Oxfordshire farmers warned to act before inheritance tax changes take effect

Edited by

on



Farmers in Oxfordshire are being urged to seek urgent financial advice ahead of major inheritance tax (IHT) reforms due to take effect next month.

An agricultural sector specialist from accountancy and advisory firm Azets has warned that the changes could create serious financial pressures for farming families and potentially force the sale of long-held land.

The reforms, set to be introduced through the Finance Act 2026, will place new restrictions on Agricultural Property Relief (APR) and Business Property Relief (BPR) for individuals who die after 05 April 2026.

Under the new rules, 100 per cent relief will apply only to the first £2.5 million of qualifying agricultural or business assets per individual, with the remaining value eligible for only 50 per cent relief.

The change could significantly affect rural families whose farms have been passed down through generations.
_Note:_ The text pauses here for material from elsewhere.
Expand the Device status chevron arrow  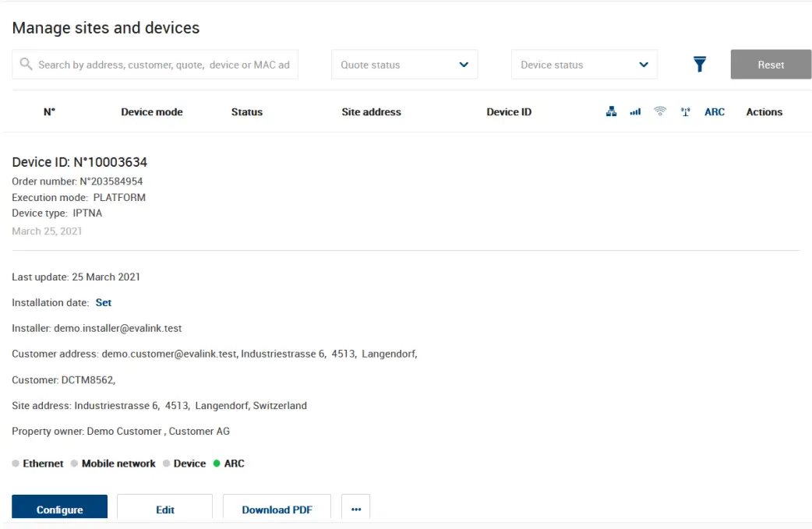click(x=644, y=65)
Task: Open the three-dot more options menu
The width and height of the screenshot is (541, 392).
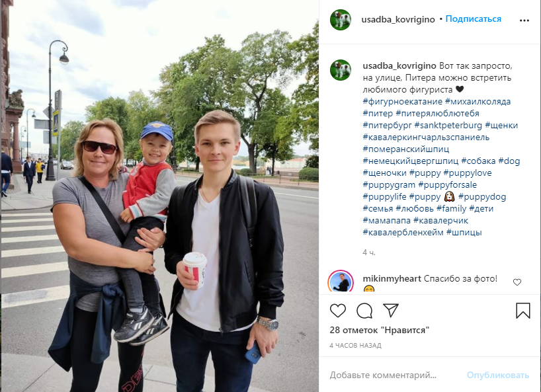Action: 524,20
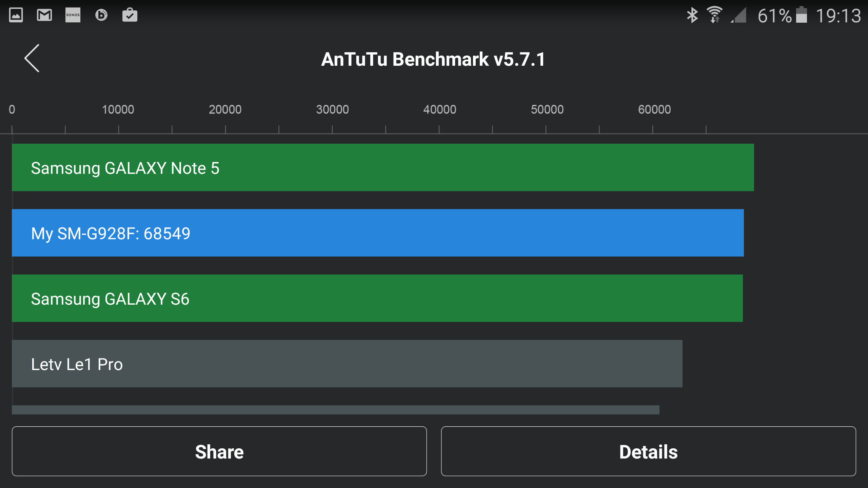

Hayley Kingsnorth, partner at Azets, said the way the policy was introduced has created considerable frustration among farmers and advisers.

“The problems began immediately following the 2024 budget when the restrictions were announced without any detail,” she said.

“The restrictions were effective immediately for gifts made post budget day, if the farmer were then to die post 06 April 2026 but within seven years of their gift, and so prompted the need for advice and action.

“But there was no certainty as to the legal form of the changes until the draft legislation was finally made available on 21 July 2025.”

Kingsnorth said she was surprised that the draft legislation did not reflect recommendations from the House of Commons report The Vision of Farming, published in May 2025, which suggested more generous reliefs for genuine farmers rather than applying blanket limits to all agricultural landowners.

Further adjustments were announced in the 2025 budget, including the ability to transfer unused allowances between spouses and the increase of the relief threshold from £1 million to £2.5 million per individual.

Despite the changes, Kingsnorth said many farming families remain deeply concerned.

“We meet farmers regularly and the stress and worry the policy is causing is undeniable,” she said.

“Most viable farming enterprises have a value per head in excess of £2.5 million and we have a lot of clients impacted by this change.”

She also noted the emotional toll the reforms are having on older farmers.

“Some of the older farmers feel guilty that if they live beyond 05 April, they are somehow letting their families down and consider it unfair that they haven’t been allowed time to do any planning.”

Many farms, she explained, are asset-rich but cash-poor, meaning families may have to sell parts of their land to pay inheritance tax liabilities.

Kingsnorth cautioned that inheritance tax planning is complex and that simple solutions are unlikely to work.

“This is a complicated issue and it’s not as easy as just giving some land away and then hoping you live beyond the seven-year rule when it is free from IHT,” she said.

“Trusts have been proposed as a planning option, but they won’t suit all farms and are complex – every single case is different and there is no off-the-shelf solution.”

She advised farmers to seek professional financial and legal guidance to understand how the reforms could affect their individual circumstances.

“One of our fears is that there are farmers out there who are tempted to just bury their heads in the sand and hope the problem goes away,” she said.

“Whilst we understand the uncertainty caused by the way the restrictions have been introduced may make farmers hopeful that further changes could be announced, time is running out.”

Latest figures from the Office for National Statistics show that total income from farming in the South East, including London, reached £605 million in 2024, highlighting the sector’s continued economic importance.